We built an emotion analysis engine. We refined our NLP pipeline. We designed beautiful dashboards. We were so proud of what we had made.
Then we put it in front of real people.
The first 50 users broke every assumption we had. They did not care about the sentiment accuracy score we spent weeks perfecting. They did not use the features we thought were our competitive advantage. Instead, they kept coming back for one thing: a simple daily prompt that asked "How are you feeling right now?"
That was humbling. But it was also the best thing that happened to us.
Here is what those first 50 users actually taught us:
People do not want more data about themselves. They want more clarity. We had built all these charts and graphs. Users wanted a single sentence that helped them understand their own patterns.
The moment of entry is the product. Our onboarding was an afterthought. But users judged everything by how the first interaction made them feel. When we redesigned that single moment, retention jumped.
What users say they want and what they actually use are completely different things. We ran surveys before launching. The survey results were almost useless compared to watching 10 people actually use the product.
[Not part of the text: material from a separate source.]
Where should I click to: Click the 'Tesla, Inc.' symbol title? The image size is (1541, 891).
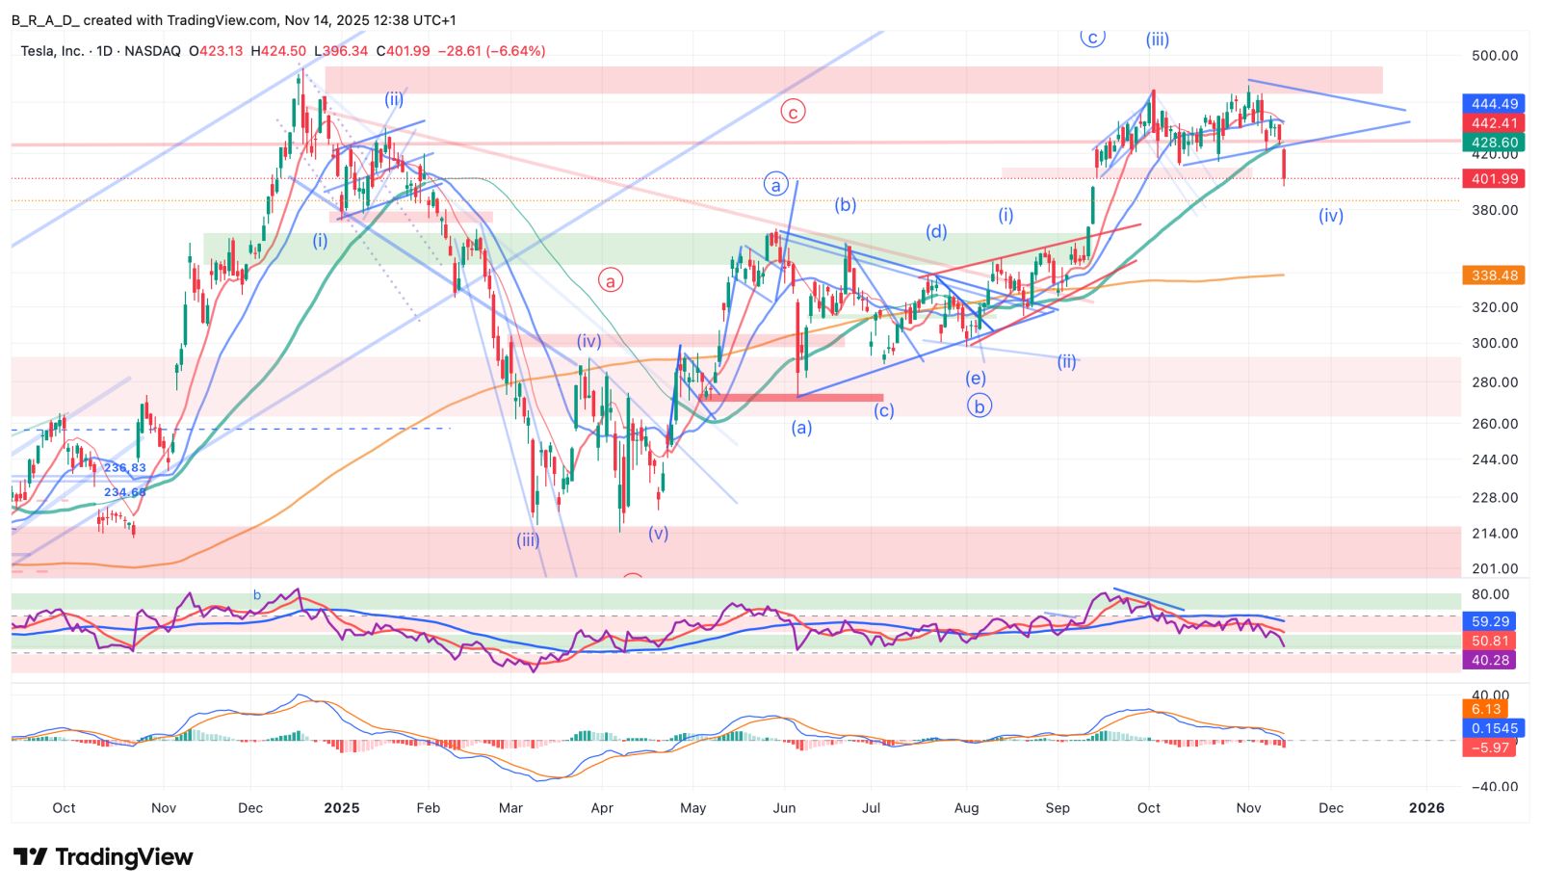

Speed of feedback loops matters more than speed of shipping. We could have kept building for another 6 months. Instead, we shipped something imperfect and learned in 2 weeks what would have taken us a year to figure out on our own.
I think a lot of builders, especially in AI, get caught in the trap of perfecting the technology before talking to real humans. But the technology only matters if it serves a real moment in someone's life.
If you are building something right now, my honest advice: stop at 80% and go find your first 50 users. They will reshape everything.
What has been your experience? Did your early users change the direction of what you were building?



Replies
Murror
@amraniyasser That's exciting, good luck with your launch! You're spot on about watching behavior vs. just listening to what people say. One thing that helped us was doing short screen-sharing sessions with early users. You learn so much just from watching where they hesitate or get confused. Wishing you the best!
This post really hit home for me. I’ve spent months building Lifeline: SOS Countdown App, focusing on the tech behind a "Deadman's Switch" and automated SOS triggers. I was so proud of the logic—how the timer syncs, how the GPS coordinates are encrypted... but as you said, the tech only matters if it serves a real moment.
Right now, I’m struggling with the exact problem you described: I have the code, but I don't have enough "real moments" from users yet.
For a personal safety app, the "feedback loop" is tricky because you don't want users to actually be in an emergency to test it. I’m currently trying to find those first 50 users who can tell me:
Does the UI feel "calm" enough during a tense walk home?
Is the "Guardian Link" setup too complex when you're just trying to look out for your elderly parents?
I’m stopping the heavy coding this week to go out and find these humans. If anyone here has experience testing "emergency" or "high-stakes" utility apps before a major launch, I’d love to learn how you got that first raw feedback without waiting for a crisis to happen.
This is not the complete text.